Jeanne-Louise holding red Giselle ballet programme and standing in front of a display case with a flower tutu

Giselle is one of my top three favourite ballets, which – if you follow @blue_ballet_art on Instagram – you might have guessed from how often I paint it. In fact, of my favourites, it's the one I paint the most often. I love the storytelling and narrative development of the first act. The second act is breathtakingly beautiful: ethereal and poignant. Romantic ballet at its best.

The sublime Giselle ballet magic on stage on Saturday fed my soul (thank you ROH). But, even before we took our seats, I was overwhelmed with a tutu special moment. And so, with apologies to the fantastic cast I saw on Saturday, this post is a trip down memory lane.

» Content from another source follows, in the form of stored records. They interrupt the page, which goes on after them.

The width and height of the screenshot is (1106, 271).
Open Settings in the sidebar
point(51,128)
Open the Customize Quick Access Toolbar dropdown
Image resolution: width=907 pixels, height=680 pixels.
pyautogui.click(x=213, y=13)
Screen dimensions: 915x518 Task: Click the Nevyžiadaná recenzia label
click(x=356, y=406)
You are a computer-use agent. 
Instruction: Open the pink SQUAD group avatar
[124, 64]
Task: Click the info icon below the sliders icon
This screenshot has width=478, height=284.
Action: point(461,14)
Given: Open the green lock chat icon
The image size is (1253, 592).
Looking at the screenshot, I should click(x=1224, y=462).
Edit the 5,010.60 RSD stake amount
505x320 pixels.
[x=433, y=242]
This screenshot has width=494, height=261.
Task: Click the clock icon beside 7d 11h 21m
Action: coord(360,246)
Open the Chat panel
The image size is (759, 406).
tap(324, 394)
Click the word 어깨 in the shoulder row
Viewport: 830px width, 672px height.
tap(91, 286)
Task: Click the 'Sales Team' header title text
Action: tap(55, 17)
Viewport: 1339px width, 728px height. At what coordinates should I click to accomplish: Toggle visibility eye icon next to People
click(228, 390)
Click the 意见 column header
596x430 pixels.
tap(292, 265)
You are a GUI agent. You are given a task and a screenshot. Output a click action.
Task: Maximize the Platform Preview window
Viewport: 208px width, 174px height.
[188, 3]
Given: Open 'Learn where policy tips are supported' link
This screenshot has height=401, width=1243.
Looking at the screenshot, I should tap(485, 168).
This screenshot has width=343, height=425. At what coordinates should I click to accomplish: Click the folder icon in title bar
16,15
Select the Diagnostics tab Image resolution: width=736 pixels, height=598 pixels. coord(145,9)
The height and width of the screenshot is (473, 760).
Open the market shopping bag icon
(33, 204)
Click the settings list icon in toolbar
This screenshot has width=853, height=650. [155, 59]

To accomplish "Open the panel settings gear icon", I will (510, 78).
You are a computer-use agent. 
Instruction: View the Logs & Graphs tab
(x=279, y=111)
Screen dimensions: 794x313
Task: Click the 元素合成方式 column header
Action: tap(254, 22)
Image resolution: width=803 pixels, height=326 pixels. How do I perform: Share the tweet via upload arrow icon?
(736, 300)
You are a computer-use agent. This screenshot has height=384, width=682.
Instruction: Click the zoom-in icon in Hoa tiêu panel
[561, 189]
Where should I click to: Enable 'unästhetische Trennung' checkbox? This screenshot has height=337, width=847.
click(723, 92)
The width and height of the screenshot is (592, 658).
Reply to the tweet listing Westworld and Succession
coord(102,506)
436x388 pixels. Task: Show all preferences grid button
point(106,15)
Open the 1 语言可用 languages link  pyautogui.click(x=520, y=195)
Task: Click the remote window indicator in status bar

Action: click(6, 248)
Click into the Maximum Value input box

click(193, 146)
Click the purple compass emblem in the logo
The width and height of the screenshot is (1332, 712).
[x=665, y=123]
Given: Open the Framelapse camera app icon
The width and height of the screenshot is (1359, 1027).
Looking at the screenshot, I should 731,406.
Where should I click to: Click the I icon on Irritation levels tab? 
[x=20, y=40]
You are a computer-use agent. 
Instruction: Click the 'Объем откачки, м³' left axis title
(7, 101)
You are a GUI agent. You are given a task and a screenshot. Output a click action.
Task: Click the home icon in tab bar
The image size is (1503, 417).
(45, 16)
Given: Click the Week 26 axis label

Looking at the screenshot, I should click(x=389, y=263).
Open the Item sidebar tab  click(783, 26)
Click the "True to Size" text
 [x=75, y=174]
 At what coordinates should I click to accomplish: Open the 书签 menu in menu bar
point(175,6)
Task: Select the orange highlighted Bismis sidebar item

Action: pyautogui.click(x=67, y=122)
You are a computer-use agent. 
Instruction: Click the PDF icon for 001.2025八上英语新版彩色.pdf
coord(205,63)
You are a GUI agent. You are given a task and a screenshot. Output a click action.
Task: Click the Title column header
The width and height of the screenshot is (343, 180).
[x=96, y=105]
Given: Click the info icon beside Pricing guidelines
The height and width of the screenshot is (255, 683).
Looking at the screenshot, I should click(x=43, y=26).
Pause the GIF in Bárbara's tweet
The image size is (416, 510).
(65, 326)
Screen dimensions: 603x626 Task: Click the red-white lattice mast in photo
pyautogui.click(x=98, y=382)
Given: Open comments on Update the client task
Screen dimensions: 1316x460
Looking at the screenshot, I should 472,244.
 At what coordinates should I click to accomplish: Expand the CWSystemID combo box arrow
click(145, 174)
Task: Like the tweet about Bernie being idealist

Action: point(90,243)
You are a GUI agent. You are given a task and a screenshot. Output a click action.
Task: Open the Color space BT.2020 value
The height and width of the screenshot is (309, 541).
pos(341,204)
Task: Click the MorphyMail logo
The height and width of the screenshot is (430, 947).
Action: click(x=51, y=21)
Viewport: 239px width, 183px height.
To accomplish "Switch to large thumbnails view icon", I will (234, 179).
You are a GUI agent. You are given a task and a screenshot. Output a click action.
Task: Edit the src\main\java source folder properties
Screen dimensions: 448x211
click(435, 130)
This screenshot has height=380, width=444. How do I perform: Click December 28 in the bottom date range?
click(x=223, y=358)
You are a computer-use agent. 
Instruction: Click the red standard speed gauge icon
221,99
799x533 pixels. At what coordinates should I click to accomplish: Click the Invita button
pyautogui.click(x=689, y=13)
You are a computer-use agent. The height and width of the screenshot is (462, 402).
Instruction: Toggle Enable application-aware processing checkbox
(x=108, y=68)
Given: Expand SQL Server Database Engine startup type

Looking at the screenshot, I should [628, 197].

One of the joys of the opera house is the posters, photographs and tutus on display. At present, upstairs, they are displaying two beautiful flower tutus from Le Bal des Voleurs. And while you may be thinking "Aha, flower tutus, that's her thing!" – that's not what moved me.

Phyllis Spira's poppy tutu on display at Royal Opera House (front view)

Phyllis Spira's poppy tutu on display at Royal Opera House (side view)

One of the tutus on display was a poppy tutu originally worn by South African Prima Ballerina Assoluta Phyllis Spira (1943–2008) when she was a member of the corps de ballet of the Royal Ballet Touring Company in 1963. 

Growing up in South Africa in the 70s and 80s, Spira was the prima ballerina young ballerinas aspired to become. To be in London, on the other side of the world, unexpectedly seeing one of my revered childhood ballet icons acknowledged was incredibly moving. I barely managed to whatsapp the photos to my sister and cousin before I completely choked up and the tears welled out of my eyes.

Jeanne-Louise in red jumper over black and white dress standing in front of poppy flower tutu on display at Royal Opera House

I'm very privileged to have had the experience of taking a class with Spira, our petite heroine. I was a very young dancer at the time – still in the pink leotard grades rather than the black leotard grades. She was incredibly sweet to young dancers – a very gracious lady.

She was also the first Giselle I saw on stage (I say 'on stage' because the ballet school I attended shared premises with the professional company in those days and I was a self-conscious loner who would mostly stand outside the studios earnestly admiring the company rehearse through the windows before my own ballet classes).

If I remember correctly, that Giselle was also the tribute performance at which the title of Prima Ballerina Assoluta was conferred upon her. Sadly, it was also the performance at which an injury in the first act ended her en pointe career. The wonderful ballerina Nicolette Loxton pulled off the impossible and came on stage mid-Act 1. If I recall what the newspapers wrote, she came on without make-up or warming up, yet managed to win over a hushed audience with her flawless performance of Giselle and transition from innocent joy to anguished mad scene to ethereal wili.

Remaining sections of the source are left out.